Jobs aren't being replaced. They're being redesigned.
There's a phrase I've heard many times over the last few years:
"You're not going to lose your job to AI – you’re going to lose it to somebody using AI."
It's a provocative line. It stirs up fear and uncertainty. But it also makes a fundamental assumption: that your job will exist in the same form and that somebody else will do it faster with better tools.
The reality is more interesting than that.
At Rain, we've leaned into AI as a resource, not a replacement. The speed at which the technology is moving is phenomenal. New models, new capabilities, new tools, almost daily. However, human brains don't move that fast.
And that's precisely the point.
The value isn't in chasing every release. It's in knowing how to apply the right tool, at the right moment, to achieve the right outcome.
Good developers and designers are more valuable than ever.
Here's something that might surprise people: AI has made our team more essential, not less.
A good developer or designer isn't just someone who writes code or produces visuals. They're someone who has been trained to think – to break down problems, interrogate assumptions, and build towards solutions. That way of thinking doesn't get automated away. It gets amplified.
Our team can produce more, faster. But the judgement behind what they build - what's worth building, what's not, what's good and what's just technically functional – that still comes from experience. Context matters enormously. And context takes time to learn.
The skills that matter most right now
Some skills you can learn quickly. Others take years. The ones that are becoming most valuable are the ones AI can't replicate:
Judgement: knowing what's good, what's missing, what needs to go.
Empathy: understanding the person on the other end of the product or service.
Communication: synthesising complexity into clarity.
Domain expertise: whether you're in shipping, legal, procurement or marketing, years of experience carry enormous weight. You understand the nuances, the pitfalls, the things that look right on screen but fall apart in practice.
These aren't soft skills. They're the hardest skills. And they're exactly what AI keeps getting wrong.
You can buy a horse but it doesn't make you a jockey. You need to learn how to ride the horse. And to learn the skills takes time, knowledge and experience to perfect.
Using AI tools to speed up a broken process doesn't fix the process – it accelerates the dysfunction. The organisations getting the most from AI aren't the ones who threw a subscription at the problem. They're the ones who took time to understand the workflow, identify where the real value was, and then deployed the tools with purpose.
That's the work we do. Before we recommend anything, we listen. We understand the state of play: the gaps, the fears, the opportunities, the current tools, the level of experience in the room. Then we plan, design and build.
It's much more about outcomes than outputs.
What about creativity?
This is where the conversation gets divisive – and rightly so.

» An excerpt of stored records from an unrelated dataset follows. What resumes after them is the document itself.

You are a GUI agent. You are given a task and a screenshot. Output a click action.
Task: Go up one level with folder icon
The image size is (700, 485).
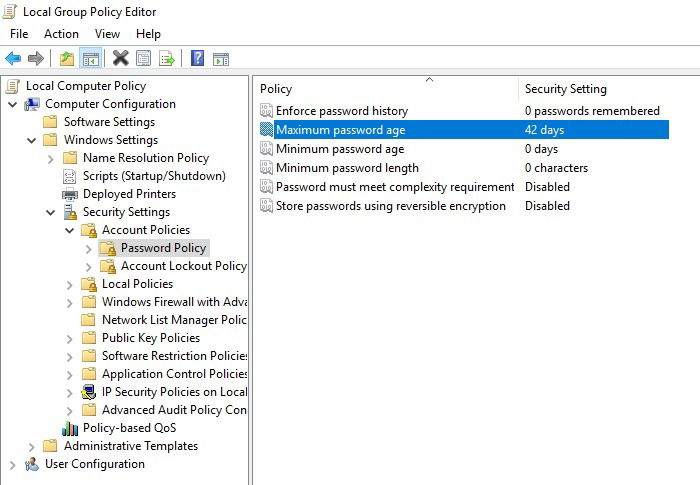click(x=67, y=59)
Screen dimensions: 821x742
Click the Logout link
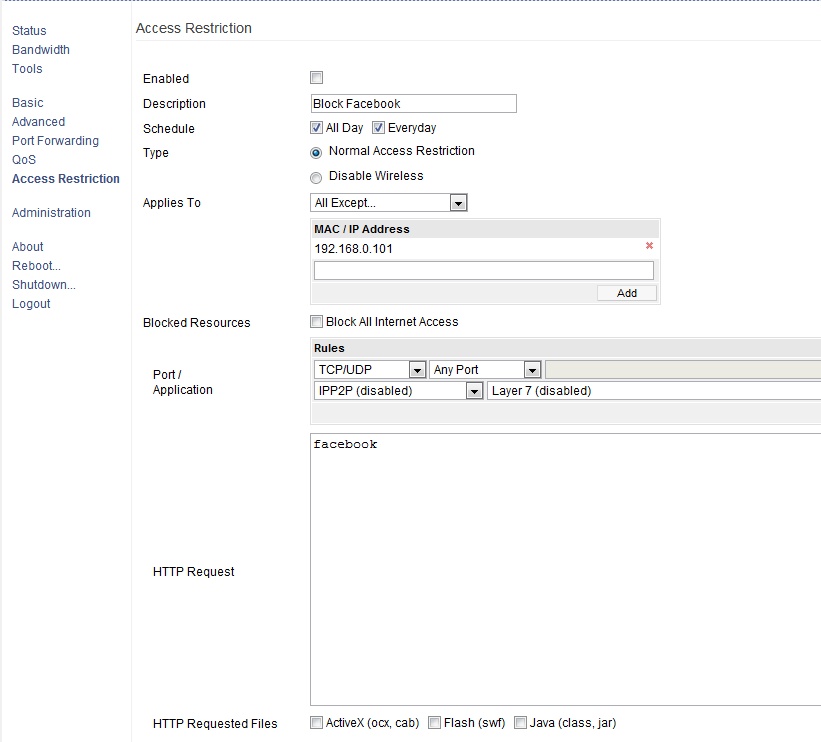point(31,304)
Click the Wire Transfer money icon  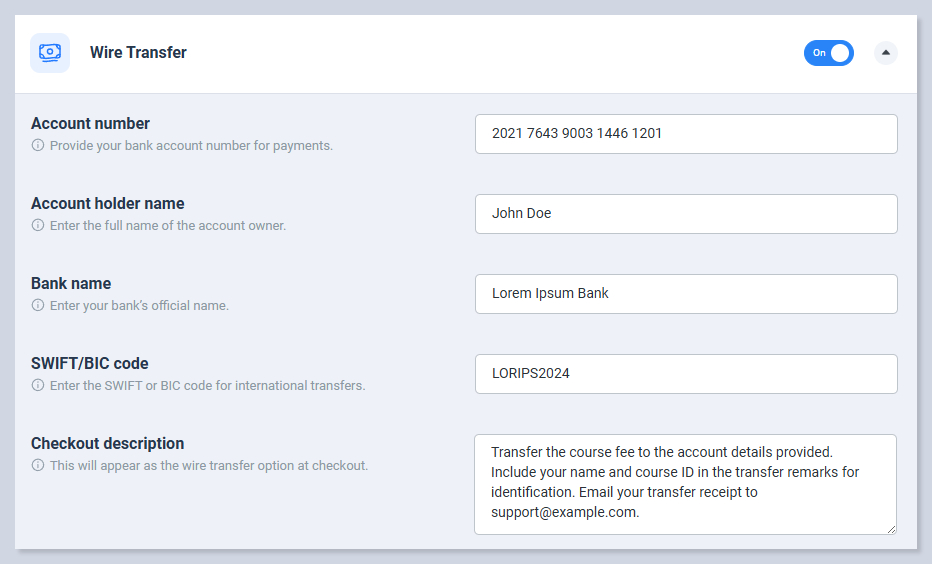click(49, 53)
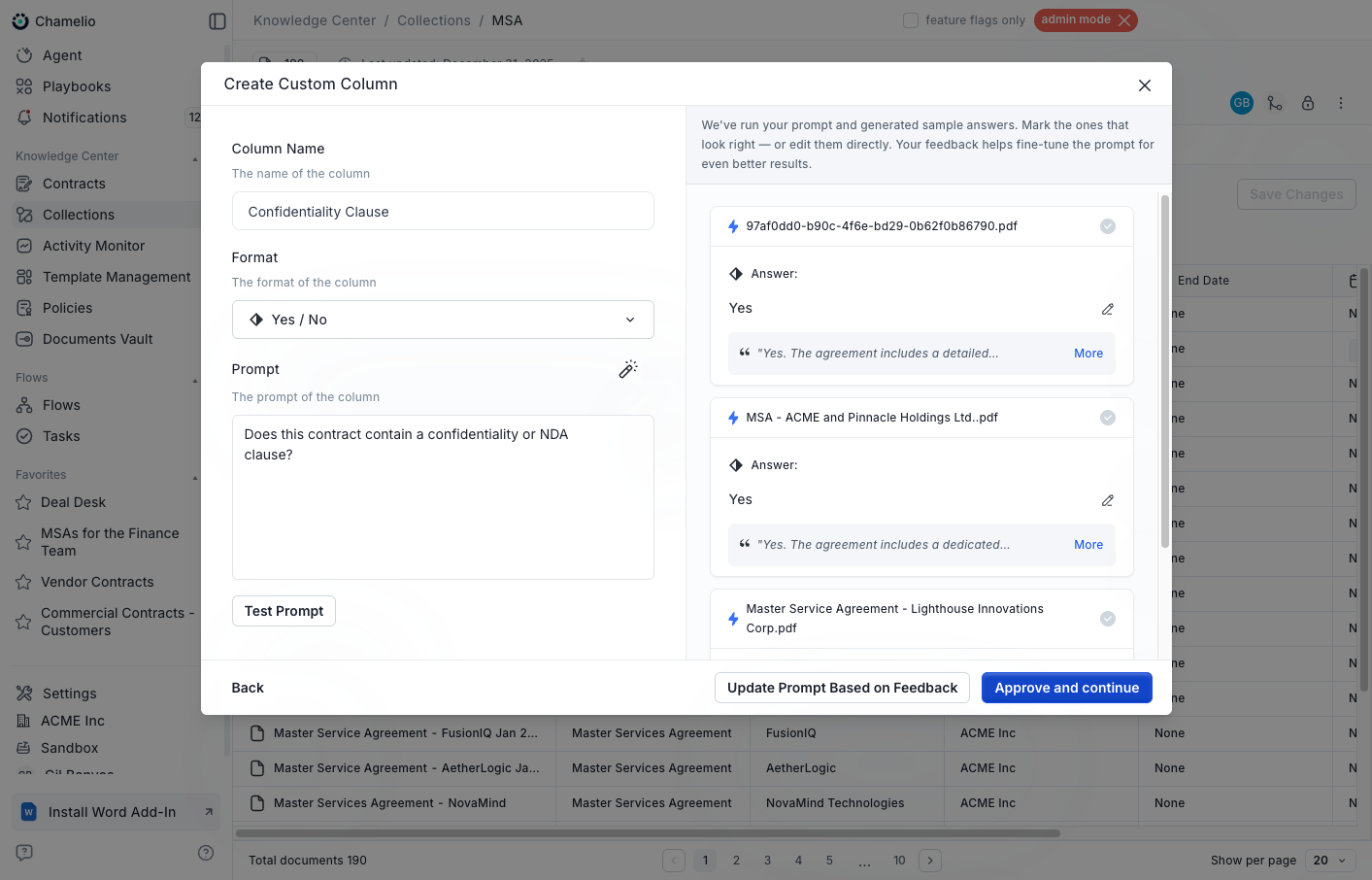
Task: Approve the answer for 97af0dd0 PDF
Action: click(x=1107, y=226)
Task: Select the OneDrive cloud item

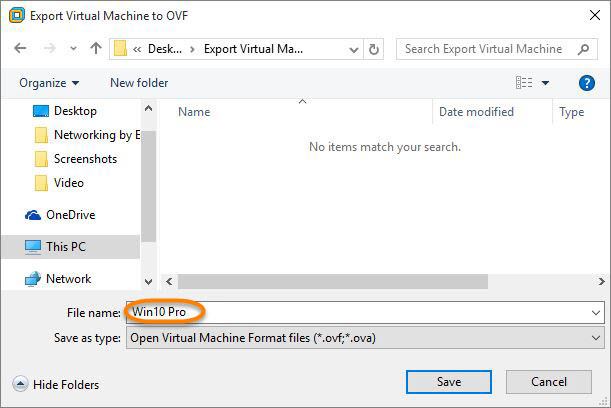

Will AI replace someone with fifteen years of creative experience, genuine taste, and the ability to produce ideas that make people feel something? No. It won't.
But at a production level? AI is a genuine accelerant. The tools are increasingly accessible, visual quality is advancing rapidly, and a sharp junior with the right approach can now produce work that would have taken considerably longer just a couple of years ago.
The key word is enhancer. AI speeds up the thinking, streamlines the production, and frees up headspace for the ideas that matter - the ones rooted in human emotion, cultural understanding, and creative instinct. We're already using it for storyboarding, research, brainstorming, and workflow. The human part – the lens, the taste, the emotional intelligence – remains the differentiator.
What this means if you’re a client
AI fluency is becoming a baseline. But knowing which tools to use, why, and in what sequence, that’s a different skill. Understanding how to get the best from the systems, how to prompt effectively, how to chain processes together, and critically, how to sense-check the output – that takes training, experience and a clear understanding of what you're actually trying to achieve.
Plastering over a crack is cheaper than taking the wall down – but sometimes the wall needs to come down.
The questions we always come back to:
What problem are you trying to solve?
Does the tool or service help you solve it?
What does a successful outcome look like?
AI is making Rain better at what we do
Our team moves faster, thinks bigger, and delivers more without compromising the quality of thinking behind it all. We're real people, with real experience, real opinions, and real curiosity. We don't generalise or regurgitate. We listen, connect, and come back with something clear, considered, and genuinely useful.
That's not changing. If anything, it matters more now than it ever did.